### Work instruction
What is needed is an exact copy of every line from the one with "Given: Click the Move row down arrow icon" to the end of the entries below, without the pictures.

### Data for this exercise
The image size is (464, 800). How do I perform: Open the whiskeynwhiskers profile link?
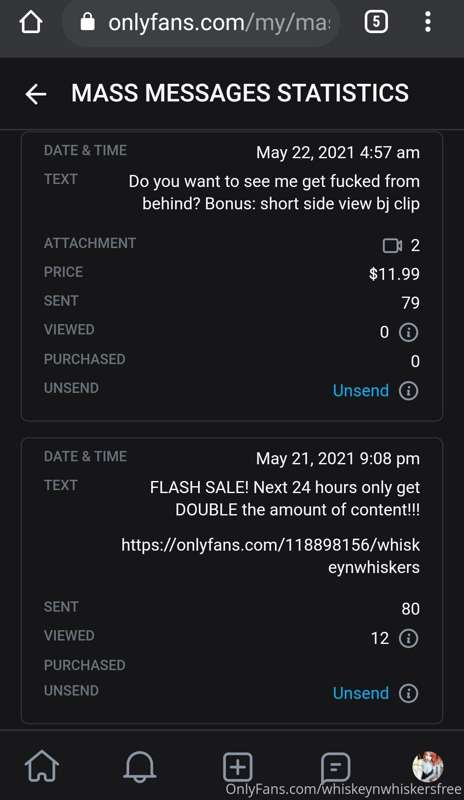(271, 556)
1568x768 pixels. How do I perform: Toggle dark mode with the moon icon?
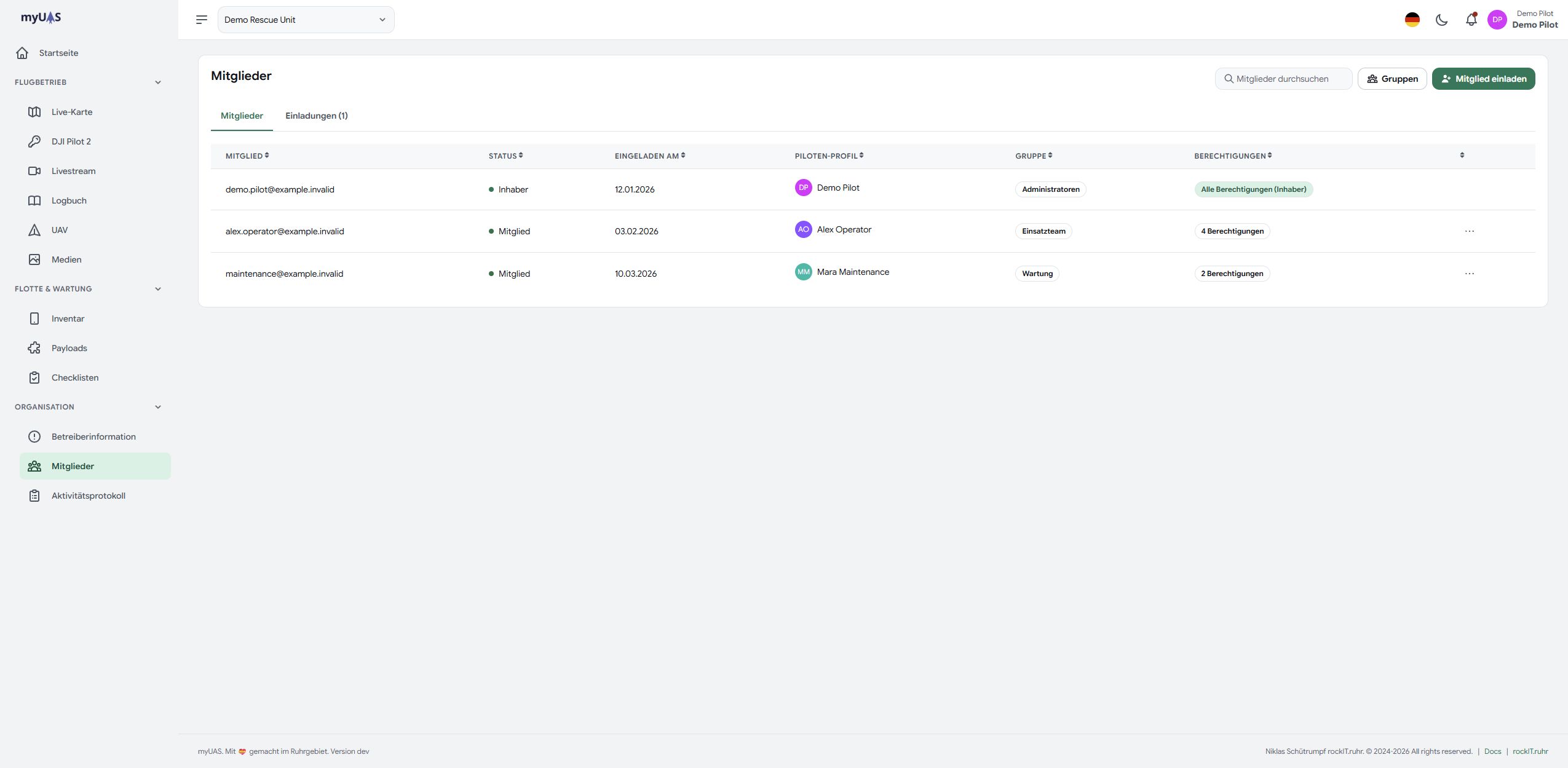click(x=1441, y=20)
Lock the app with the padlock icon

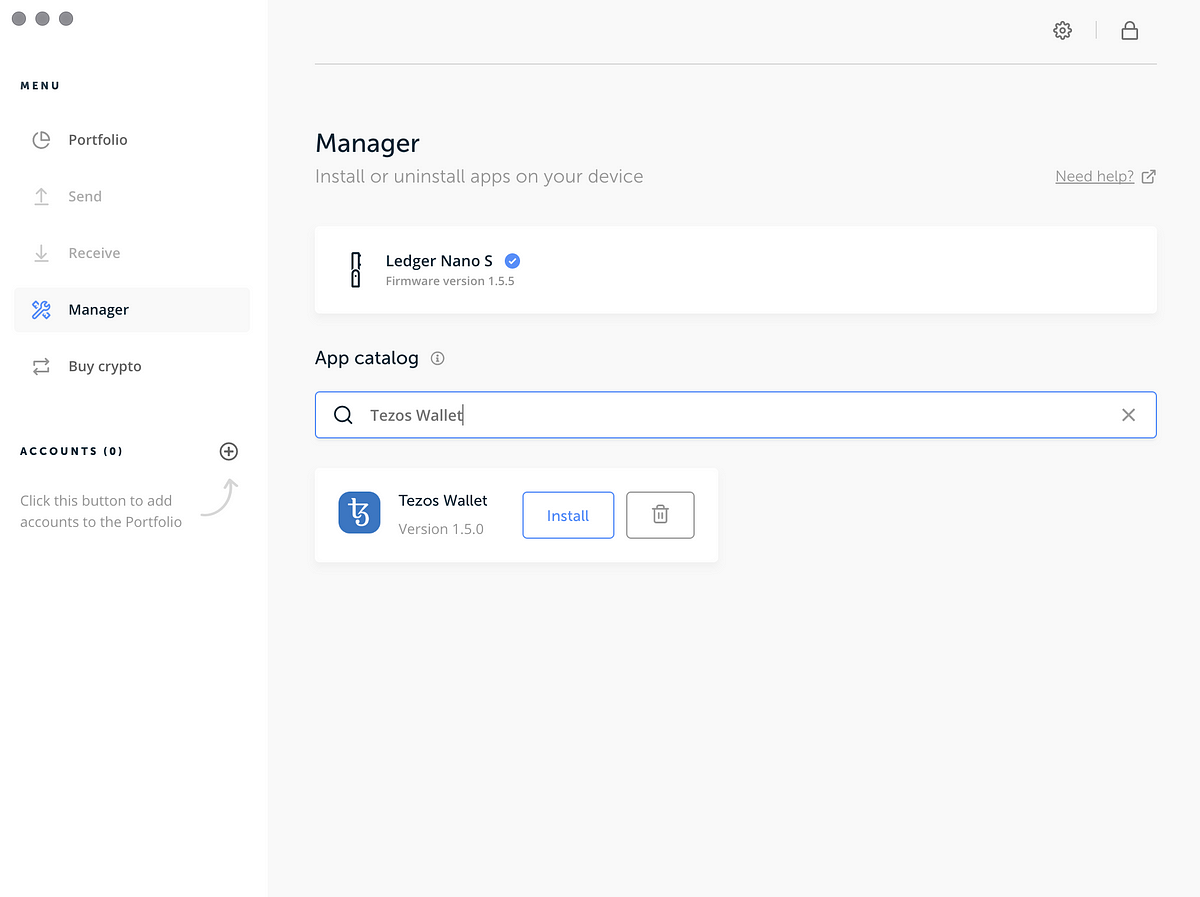(x=1129, y=31)
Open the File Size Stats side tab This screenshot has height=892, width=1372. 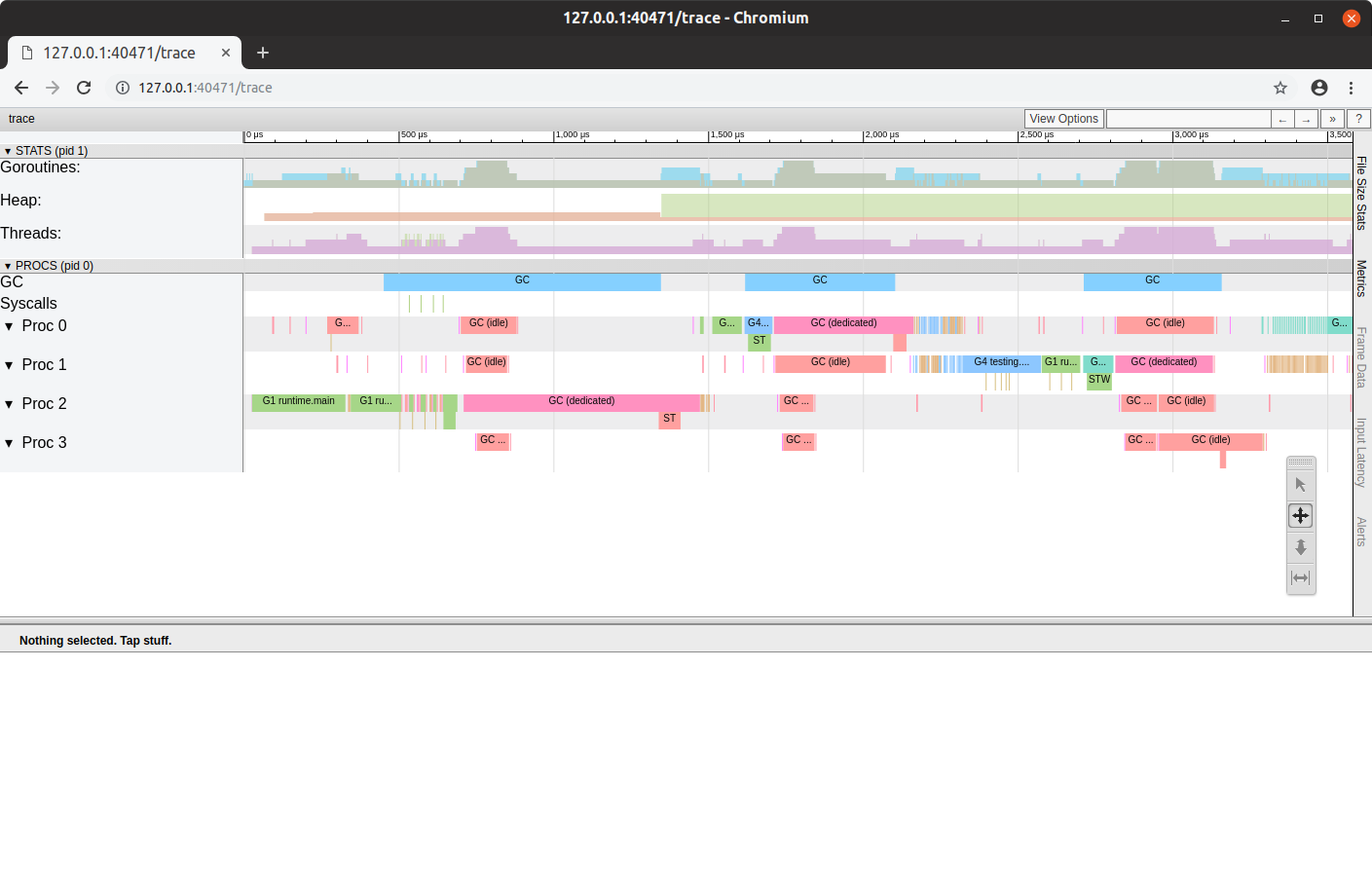tap(1361, 193)
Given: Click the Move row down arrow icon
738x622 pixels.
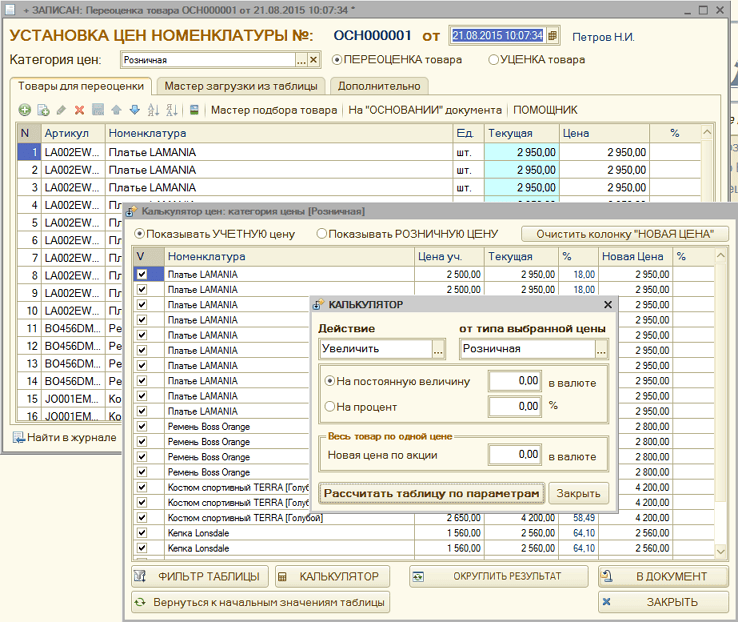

### Written answer
Given: Click the Move row down arrow icon
738x622 pixels.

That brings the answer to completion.